The Race Hustle

Rev. Al Sharpton speaks, center, flanked by La Raza President Janet Murguia, right, and Atlanta Mayor Kasim Reed, speaks to reporters about the Voting Rights Act, outside the West Wing of the White House in Washington, Monday, July 29, 2013, after a meeting with President Barack Obama and Attorney General Eric Holder. (AP Photo/Carolyn Kaster)

If you have any doubts about the fact that Big Tech is seeded throughout their organizational pyramids with leftists, look at what happened to Eli and Shelby Steele’s film, “What Killed Michael Brown?”, on Amazon’s website (see the trailer below).

Shelby Steele. director and writer of “What Killed Michael Brown?”, being interviewed by Fox radio.

The film was initially cancelled. Why? The censors at Amazon rolled out drivel like the film wasn’t “eligible for publishing”, “doesn’t meet Prime Video’s content quality expectations”, and Amazon “will not be accepting resubmission of this title and this decision may not be appealed”. That’s a gobbledygook word salad, with the last phrase an attempt at commercial assassination.

## Entries provided

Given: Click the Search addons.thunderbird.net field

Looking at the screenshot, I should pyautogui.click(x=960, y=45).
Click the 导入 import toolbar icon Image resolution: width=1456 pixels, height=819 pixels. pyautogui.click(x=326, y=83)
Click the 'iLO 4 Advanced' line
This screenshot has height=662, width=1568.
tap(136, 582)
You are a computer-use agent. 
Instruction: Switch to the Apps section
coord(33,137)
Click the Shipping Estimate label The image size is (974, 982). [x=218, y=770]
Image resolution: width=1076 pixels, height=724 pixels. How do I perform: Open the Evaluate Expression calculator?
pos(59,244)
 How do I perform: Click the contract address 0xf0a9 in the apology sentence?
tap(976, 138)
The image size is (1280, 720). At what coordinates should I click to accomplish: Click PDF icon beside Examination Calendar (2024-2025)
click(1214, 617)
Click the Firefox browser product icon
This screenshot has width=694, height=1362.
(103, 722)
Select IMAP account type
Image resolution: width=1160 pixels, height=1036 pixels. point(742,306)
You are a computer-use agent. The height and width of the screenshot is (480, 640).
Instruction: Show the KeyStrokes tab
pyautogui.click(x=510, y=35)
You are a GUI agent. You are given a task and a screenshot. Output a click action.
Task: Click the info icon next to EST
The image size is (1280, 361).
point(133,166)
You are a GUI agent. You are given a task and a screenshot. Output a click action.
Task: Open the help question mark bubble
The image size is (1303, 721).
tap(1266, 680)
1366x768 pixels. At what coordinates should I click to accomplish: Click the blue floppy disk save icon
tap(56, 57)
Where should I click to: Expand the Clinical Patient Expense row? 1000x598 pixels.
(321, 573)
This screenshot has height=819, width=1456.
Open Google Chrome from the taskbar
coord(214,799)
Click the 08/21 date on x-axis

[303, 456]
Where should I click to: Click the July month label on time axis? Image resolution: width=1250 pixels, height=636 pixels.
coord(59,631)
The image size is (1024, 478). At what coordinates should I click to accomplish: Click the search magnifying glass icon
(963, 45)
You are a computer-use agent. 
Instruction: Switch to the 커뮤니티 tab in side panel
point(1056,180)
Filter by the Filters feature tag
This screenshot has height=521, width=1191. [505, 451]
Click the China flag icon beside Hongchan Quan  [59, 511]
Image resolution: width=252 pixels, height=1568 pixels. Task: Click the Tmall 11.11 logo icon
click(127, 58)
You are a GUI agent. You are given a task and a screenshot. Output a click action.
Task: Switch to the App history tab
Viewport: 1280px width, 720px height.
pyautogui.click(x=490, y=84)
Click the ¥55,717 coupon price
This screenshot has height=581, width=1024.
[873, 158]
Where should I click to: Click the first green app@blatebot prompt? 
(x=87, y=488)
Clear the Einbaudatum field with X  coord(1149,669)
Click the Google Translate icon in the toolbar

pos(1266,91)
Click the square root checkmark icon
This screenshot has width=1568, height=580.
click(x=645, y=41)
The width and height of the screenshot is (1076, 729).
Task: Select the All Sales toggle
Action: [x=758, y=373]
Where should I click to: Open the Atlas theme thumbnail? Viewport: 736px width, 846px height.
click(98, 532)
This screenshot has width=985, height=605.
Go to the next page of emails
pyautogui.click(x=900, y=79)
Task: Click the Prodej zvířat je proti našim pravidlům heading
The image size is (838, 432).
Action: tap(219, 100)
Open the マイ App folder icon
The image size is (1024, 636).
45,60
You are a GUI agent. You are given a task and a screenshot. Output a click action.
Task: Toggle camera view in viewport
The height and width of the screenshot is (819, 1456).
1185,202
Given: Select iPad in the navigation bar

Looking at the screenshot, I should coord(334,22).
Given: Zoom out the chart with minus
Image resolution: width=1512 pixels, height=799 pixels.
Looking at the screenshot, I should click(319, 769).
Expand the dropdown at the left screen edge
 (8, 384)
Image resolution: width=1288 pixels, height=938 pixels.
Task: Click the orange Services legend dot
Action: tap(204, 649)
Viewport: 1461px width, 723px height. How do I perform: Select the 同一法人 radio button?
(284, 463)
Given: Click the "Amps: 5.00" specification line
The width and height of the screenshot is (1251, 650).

## Aim
According to the article, who is the director and writer of "What Killed Michael Brown?"? The data plays no part in this exercise.

## Response to this exercise
Shelby Steele